Hah! I agree: there's practically zero money in reshafts unless you get
full retail plus labor plus spining, freq-ing, weighting etc. All that
takes too much time.

But regrips? Easy money. Loft and lie? Easier money. I paid for my Scotland
machine in a couple weeks (sold it recently - sorry I did).

I haven't been doing much club work of late. Some grips, some shafts, but
that's about it.  Our pro hired a kid who's killing them at the club. $8 to
$10 regrips, $7 angle adjustments, $20 - $25 to shove a new shaft in a
driver head. More power to him. Hell of it is nobody's complaining. If that
was me a few years ago customers would be leaving in droves.

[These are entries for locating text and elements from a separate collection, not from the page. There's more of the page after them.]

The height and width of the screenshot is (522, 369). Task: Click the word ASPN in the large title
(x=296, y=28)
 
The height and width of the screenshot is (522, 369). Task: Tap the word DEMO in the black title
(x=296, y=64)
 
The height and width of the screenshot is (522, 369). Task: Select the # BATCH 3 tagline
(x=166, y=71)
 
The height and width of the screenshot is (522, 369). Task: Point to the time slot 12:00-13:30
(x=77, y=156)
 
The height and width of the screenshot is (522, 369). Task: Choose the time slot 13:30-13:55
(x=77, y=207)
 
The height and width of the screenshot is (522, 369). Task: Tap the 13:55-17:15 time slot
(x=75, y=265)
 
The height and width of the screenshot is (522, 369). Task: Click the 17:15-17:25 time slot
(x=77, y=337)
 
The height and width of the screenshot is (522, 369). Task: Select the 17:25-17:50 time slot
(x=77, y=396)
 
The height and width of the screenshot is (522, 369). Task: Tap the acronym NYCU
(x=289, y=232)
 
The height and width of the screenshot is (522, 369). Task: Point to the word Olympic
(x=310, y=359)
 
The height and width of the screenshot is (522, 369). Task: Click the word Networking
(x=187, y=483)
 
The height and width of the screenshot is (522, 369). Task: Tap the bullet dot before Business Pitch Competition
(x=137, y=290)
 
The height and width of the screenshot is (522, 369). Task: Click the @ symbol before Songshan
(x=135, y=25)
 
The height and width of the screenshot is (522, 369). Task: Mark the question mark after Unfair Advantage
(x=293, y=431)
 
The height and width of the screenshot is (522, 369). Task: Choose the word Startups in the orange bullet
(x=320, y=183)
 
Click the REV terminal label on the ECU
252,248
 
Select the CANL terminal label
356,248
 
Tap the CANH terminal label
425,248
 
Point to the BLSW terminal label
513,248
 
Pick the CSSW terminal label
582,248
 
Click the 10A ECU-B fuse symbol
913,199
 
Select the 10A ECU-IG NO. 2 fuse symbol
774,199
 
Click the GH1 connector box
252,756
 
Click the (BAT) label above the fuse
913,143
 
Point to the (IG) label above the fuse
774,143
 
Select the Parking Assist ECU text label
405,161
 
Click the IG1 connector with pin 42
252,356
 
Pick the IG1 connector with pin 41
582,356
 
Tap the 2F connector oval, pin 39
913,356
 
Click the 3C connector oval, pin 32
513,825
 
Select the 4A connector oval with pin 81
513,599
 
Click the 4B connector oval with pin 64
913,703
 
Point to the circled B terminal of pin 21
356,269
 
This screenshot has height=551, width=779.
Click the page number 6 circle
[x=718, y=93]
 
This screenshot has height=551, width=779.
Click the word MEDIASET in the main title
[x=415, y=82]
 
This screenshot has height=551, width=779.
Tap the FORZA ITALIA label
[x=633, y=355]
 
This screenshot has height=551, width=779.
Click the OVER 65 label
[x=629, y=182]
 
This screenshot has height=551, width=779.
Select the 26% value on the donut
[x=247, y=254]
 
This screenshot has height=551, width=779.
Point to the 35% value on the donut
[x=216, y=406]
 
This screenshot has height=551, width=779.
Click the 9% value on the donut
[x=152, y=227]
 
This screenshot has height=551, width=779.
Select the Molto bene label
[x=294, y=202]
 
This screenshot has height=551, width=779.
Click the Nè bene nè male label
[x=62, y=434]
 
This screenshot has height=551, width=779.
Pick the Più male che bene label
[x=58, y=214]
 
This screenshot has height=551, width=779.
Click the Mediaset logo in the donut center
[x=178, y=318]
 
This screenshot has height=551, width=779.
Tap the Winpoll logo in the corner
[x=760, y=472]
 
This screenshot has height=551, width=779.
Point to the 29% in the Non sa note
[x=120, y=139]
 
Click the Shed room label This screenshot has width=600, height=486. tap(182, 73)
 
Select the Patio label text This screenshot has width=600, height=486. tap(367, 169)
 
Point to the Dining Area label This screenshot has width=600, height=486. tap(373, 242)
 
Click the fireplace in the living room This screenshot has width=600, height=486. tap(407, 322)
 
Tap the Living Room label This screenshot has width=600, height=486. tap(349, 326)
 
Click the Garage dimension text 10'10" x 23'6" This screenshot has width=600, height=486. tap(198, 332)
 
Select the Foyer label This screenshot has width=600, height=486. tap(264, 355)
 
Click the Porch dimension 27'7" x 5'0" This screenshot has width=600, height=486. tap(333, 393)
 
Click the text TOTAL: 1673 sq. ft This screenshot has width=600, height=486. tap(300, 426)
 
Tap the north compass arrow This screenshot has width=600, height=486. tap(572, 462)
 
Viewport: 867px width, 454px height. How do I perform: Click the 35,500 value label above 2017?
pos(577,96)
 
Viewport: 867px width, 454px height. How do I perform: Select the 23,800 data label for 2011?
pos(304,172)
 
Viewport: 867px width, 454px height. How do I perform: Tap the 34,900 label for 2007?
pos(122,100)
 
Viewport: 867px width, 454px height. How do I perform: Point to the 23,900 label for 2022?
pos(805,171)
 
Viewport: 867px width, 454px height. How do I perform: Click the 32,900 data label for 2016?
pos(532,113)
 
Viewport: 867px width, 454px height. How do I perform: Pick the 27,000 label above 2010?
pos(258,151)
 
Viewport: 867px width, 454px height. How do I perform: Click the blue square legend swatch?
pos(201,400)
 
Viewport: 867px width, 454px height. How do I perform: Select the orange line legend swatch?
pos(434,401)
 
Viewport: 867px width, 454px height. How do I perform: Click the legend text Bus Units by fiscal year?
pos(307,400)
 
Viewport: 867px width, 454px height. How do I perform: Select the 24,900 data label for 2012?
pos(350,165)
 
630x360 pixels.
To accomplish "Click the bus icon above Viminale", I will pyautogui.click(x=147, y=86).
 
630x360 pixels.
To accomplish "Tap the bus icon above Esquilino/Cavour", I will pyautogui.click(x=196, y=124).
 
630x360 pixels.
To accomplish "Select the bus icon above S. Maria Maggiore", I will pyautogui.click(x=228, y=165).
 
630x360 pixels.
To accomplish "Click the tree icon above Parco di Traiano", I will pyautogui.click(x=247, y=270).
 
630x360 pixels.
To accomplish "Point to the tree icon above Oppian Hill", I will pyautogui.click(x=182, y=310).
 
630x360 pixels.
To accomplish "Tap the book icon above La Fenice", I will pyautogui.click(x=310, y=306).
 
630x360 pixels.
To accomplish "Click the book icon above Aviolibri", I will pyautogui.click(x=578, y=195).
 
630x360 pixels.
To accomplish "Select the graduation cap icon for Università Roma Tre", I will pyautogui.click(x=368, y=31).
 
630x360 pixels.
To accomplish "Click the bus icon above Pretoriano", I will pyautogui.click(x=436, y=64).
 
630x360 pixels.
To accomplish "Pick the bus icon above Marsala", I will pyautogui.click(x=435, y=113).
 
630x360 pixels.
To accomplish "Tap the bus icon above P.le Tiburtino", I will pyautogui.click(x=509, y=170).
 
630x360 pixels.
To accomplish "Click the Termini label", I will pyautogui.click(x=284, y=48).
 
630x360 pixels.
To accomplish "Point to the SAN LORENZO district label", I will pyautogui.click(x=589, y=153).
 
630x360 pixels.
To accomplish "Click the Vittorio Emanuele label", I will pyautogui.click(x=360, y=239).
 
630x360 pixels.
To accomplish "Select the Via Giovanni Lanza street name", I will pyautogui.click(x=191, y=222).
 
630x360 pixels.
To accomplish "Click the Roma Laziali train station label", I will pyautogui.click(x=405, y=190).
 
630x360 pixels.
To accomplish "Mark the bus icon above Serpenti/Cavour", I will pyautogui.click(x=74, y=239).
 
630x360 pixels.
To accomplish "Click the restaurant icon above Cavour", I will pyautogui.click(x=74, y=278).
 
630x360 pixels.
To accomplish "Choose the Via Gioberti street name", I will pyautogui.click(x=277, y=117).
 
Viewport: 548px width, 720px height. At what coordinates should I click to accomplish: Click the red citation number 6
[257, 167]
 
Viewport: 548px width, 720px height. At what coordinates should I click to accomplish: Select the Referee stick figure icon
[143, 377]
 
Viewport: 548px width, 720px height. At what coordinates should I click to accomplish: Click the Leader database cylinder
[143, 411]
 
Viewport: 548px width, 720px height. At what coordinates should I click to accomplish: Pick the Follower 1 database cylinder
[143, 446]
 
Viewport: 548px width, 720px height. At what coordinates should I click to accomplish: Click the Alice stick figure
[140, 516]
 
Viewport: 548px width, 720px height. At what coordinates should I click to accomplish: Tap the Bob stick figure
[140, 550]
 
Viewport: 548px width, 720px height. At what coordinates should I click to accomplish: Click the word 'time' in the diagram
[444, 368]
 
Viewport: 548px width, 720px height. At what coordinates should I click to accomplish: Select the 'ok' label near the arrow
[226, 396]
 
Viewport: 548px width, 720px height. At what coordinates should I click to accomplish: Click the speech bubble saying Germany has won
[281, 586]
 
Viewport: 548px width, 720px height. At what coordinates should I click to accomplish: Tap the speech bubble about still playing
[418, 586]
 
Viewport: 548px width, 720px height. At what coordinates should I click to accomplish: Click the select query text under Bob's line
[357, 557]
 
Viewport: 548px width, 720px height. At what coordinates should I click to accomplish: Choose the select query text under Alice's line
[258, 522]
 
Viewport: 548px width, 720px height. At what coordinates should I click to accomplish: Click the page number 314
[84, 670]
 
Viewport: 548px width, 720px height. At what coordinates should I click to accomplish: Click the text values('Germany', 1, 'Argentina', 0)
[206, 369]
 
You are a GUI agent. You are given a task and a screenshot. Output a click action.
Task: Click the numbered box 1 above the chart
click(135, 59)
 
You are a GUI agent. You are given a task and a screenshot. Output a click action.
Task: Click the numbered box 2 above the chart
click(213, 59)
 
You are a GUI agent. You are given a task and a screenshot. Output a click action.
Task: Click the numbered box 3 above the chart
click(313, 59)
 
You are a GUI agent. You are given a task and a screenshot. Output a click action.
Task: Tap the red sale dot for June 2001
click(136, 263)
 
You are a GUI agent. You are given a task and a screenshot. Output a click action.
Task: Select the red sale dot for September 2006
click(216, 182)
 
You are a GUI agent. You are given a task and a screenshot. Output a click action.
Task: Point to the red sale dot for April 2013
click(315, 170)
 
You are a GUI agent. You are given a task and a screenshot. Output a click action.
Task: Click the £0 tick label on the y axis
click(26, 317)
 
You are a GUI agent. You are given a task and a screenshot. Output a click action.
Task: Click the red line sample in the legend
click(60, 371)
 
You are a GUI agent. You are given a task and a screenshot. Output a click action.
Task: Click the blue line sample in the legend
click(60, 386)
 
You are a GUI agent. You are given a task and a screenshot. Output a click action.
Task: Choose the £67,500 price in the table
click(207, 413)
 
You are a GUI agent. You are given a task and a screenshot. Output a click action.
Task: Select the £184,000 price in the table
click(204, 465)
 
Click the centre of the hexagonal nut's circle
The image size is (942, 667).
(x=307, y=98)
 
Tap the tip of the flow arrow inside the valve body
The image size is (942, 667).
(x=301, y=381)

I still have my old "Tempo Trainer" that's always worked well. Swing speed
and swing tempo measured easily. Frankly, there isn't much use for it these
days but I still check out a few players occasionally - free, of course.

Ah well - retirement's pretty good.

Tflan


> "From this I got much satisfaction and no profit but it gave me something
> to do on cold days off season to satisfy the lunch crowd that just wanted
> to kick some tires, hit a few balls or pick my brain."
>
>
>  "Fortunately, I never invested in a launch monitor to satisfy my
> customers. That's why I call the launch monitor a lunch monitor.
> Biggest profit center for me was regripping, installing ProSoft Inserts,
> lengthening and shortening clubs and bending irons."